著者は、「安全保障関連法案」など時代がキナ臭くなった現代に、軍靴の足音を聞き、その象徴として日本が軍国主義に突入する1937年を重ねます。著者は、南京大虐殺に象徴される日本軍の行為に自分自身を重ね、(当時大陸で戦った父上を重ね)一兵卒としてその場に居合わせたら自身はどんな行動をとっただろう、と激しく自問します。
なかでも「ツオ・リ・マア!」(p153)の悪魔的所業(武田泰淳『汝の母を!』)は絶句以外のなにものでもありません。この所業を命じた分隊長が「内地の農村で役場の書記をしていた、すこぶる気の小さい男」だったとすれば、私であってもあなたであっても何の不思議でもないわけです。善良な庶民がどうのように悪魔に変身するのか?。著者は、「ああ、すべてが敵の悪、戦争の悪のせいだと言い切れるのだったら、どんなにいいことだろう」と何度もつぶやきますが。

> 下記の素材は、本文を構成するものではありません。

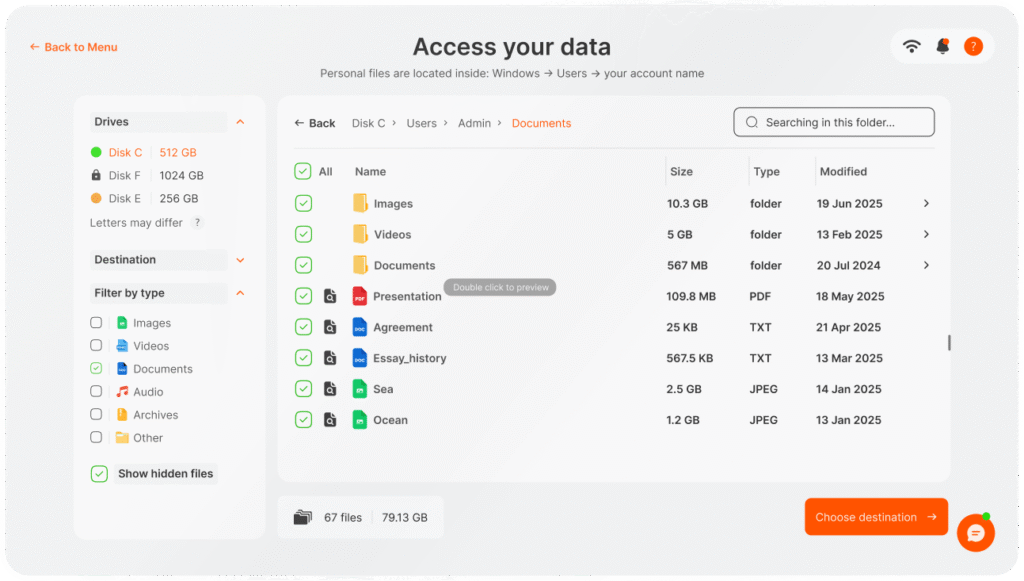This screenshot has width=1024, height=581.
Task: Collapse the Drives section
Action: coord(240,122)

戦争犯罪に見られる惨禍は、人間が神にも悪魔になれる二面性を持つ存在だということでが、本書で取り上げられるのは、日本人固有の精神の有り様です。
海ゆかば 水漬く屍
山ゆかば 草生す屍
大君の
辺にこそ死なめ
かへりみはせじ (唱歌「海ゆかば」)
なにごとかただごとではない空気の思いうねりと震えがこの歌にはある。それが知りたくもあり知りたくもなし、といった、巻き込まれて地の底に引きずられていくような気分にさせられる。それをうまく説明することはできないのだが、たぶん「死」とそのありかたが関わる、「ニッポン精神」とでも呼ぶべき心的な古層が、音の底で妖しくうねりくぐもっているように思えてならない。
・・・正直に言えば・・・いくら否定しても嫌悪しても、「海ゆかば」にどうしようもなく感応してしまう遠い記憶がわたしの体内にはあるようだ。
もしもこのクニの過去と現在に目に見えにくい根生(ねお)いの「生理」のようなものがあり、それをかりに「天皇制ファシズムの生理」と概括的によぶとしたら、その隠されたテーマソングというか、メロディと歌詞は「君が代」と「海ゆかば」ではないのか。ニッポンジンのからだに無意識に生理的に通低する、不安で恐ろしい、異議申し立てのすべてを非論理的に無効にしてしまう、いや、論理という論理、合理性のいっさいを認めない、静かでとてつもなくセレモニアスな、「死」の讃歌...。(p57)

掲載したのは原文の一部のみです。